Skip to content
New issue

Have a question about this project? Sign up for a free GitHub account to open an issue and contact its maintainers and the community.

By clicking “Sign up for GitHub”, you agree to our terms of service and privacy statement. We’ll occasionally send you account related emails.

Already on GitHub?
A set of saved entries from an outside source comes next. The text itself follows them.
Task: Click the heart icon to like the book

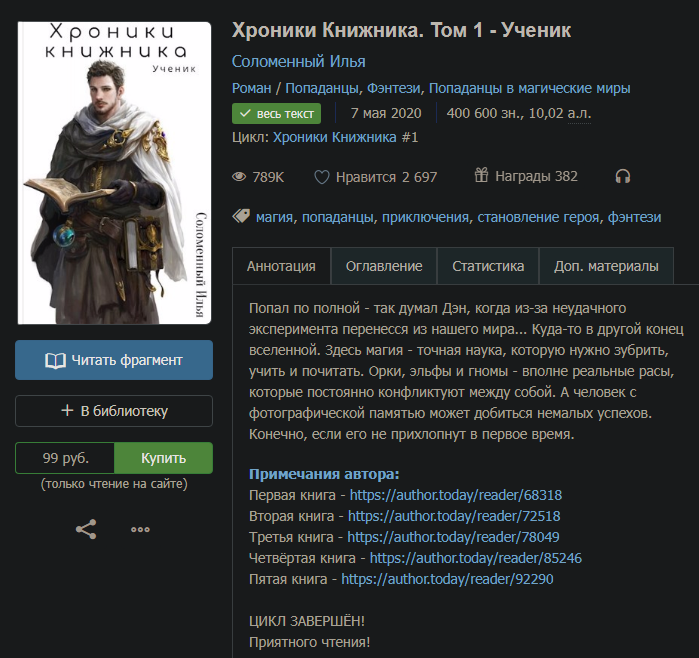Action: [x=321, y=177]
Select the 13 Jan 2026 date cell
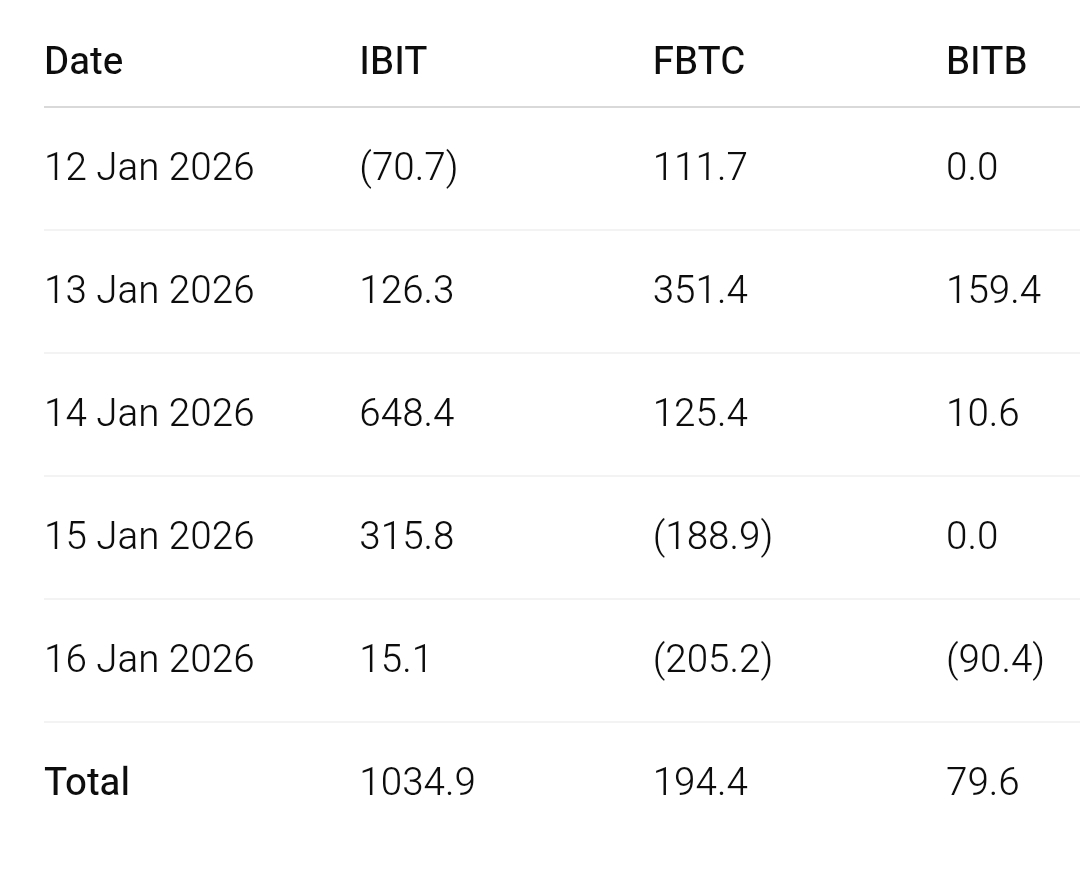 click(x=149, y=290)
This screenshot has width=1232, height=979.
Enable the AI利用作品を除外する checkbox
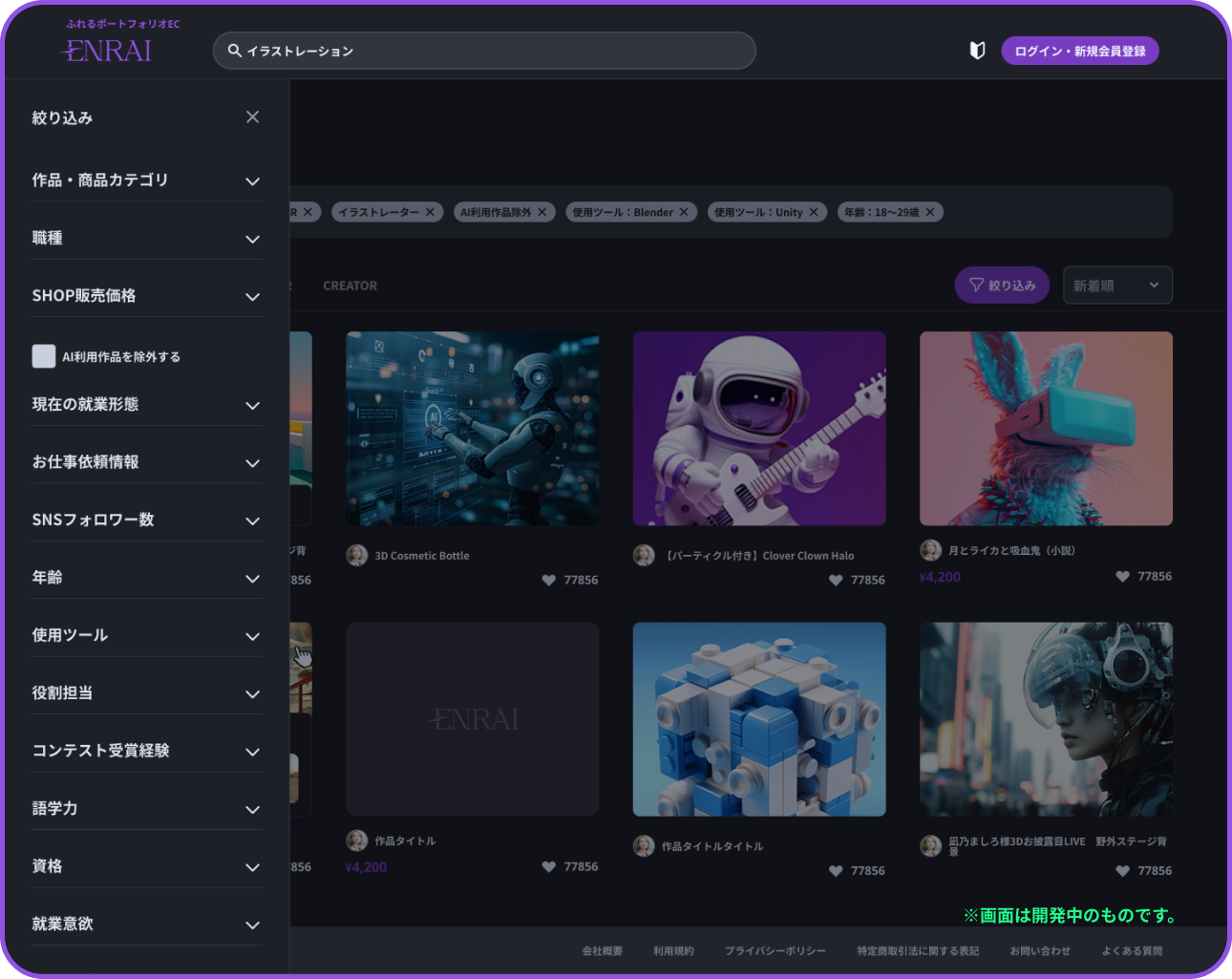44,356
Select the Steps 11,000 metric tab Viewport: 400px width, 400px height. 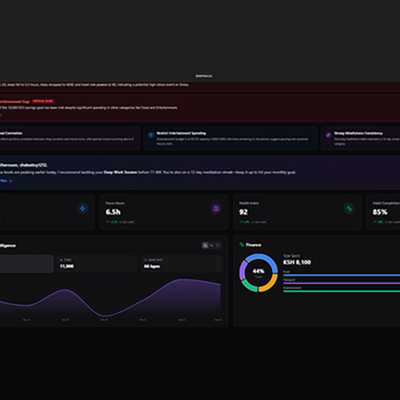(97, 264)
Sign in to your account

feat: Split *all* Parquet ScanTasks by default #3454

Draft
wants to merge 1 commit into
base: main
Choose a base branch
from

Conversation

jaychia
Copy link
Contributor

@jaychia jaychia commented Nov 29, 2024

Refactors the Parquet splitting code into Iterators and state machines to make it more extendable.

Functional changes:

  1. Performs Parquet metadata fetches in batches ("windows" of ScanTasks)
  2. Adds a mechanism for determining window sizing for ScanTasks to split (currently defaults to windows of size 1)
  3. Will split all ScanTasks by default instead of just the first 10

Implementation:

  • mark_scan_task_for_split (converts ScanTaskRef -> ScanTaskSplitDecision)
  • retrieve_parquet_metadata (converts ScanTaskSplitDecision -> SplittableScanTaskRef by retrieving Parquet metadata and applying it to the ScanTaskSplitDecision)
  • split_parquet_metadata_by_rowgroup (flattens SplittableScanTaskRef -> ScanTaskRef)

Dogfooding

I ran a synthetic benchmark just doing a .collect() on 10 small Parquet files and 1 large (25GB) Parquet file.

You can run this with our new tooling to run distributed runs (run this script benchmarking/ooms/big_file_reads.py)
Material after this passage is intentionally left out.